**Given request**
Update the material starting at the line that contains "Given: Submit the application process form" and ending at the line that contains "coord(865,147)" by replacing "application" with "registration" and leaving everything else unchanged. Return only those lines.

* begin Material to process *

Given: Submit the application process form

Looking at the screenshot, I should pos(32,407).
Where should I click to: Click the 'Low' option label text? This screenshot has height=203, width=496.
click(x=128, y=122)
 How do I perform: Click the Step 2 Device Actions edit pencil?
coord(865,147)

* end Material to process *
* begin Material to process *

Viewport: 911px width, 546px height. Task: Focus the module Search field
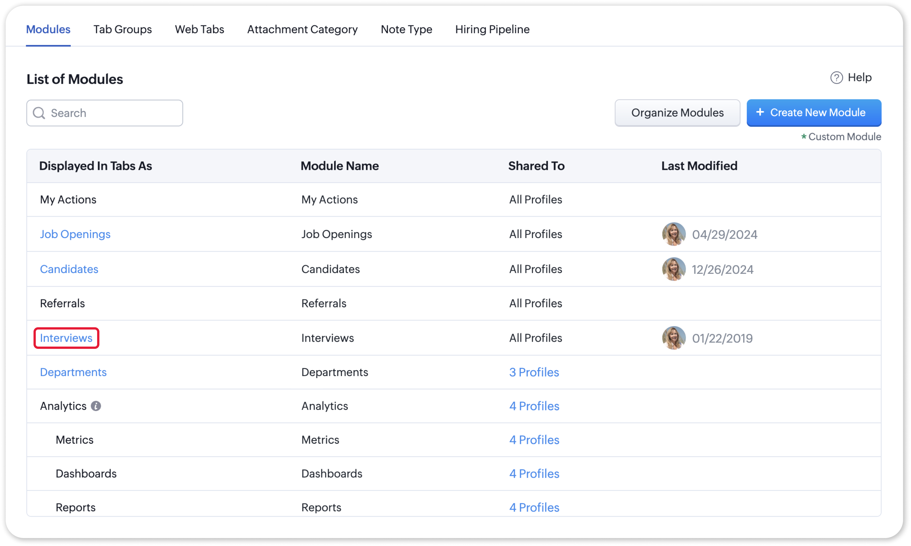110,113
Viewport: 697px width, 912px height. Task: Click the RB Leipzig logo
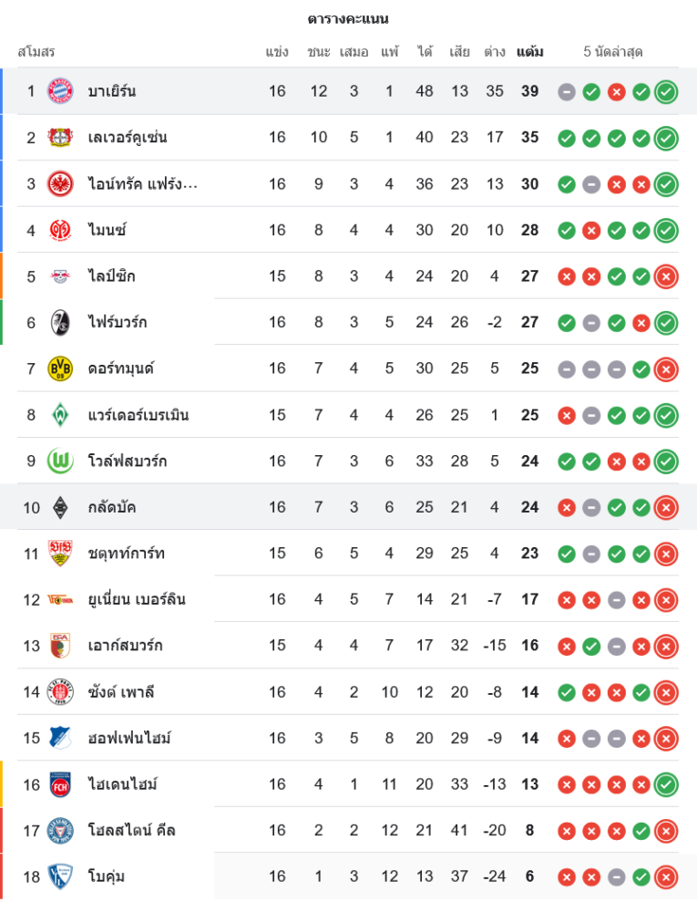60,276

* end Material to process *

**Result for this exercise**
Given: Submit the registration process form

Looking at the screenshot, I should pos(32,407).
Where should I click to: Click the 'Low' option label text? This screenshot has height=203, width=496.
click(x=128, y=122)
 How do I perform: Click the Step 2 Device Actions edit pencil?
coord(865,147)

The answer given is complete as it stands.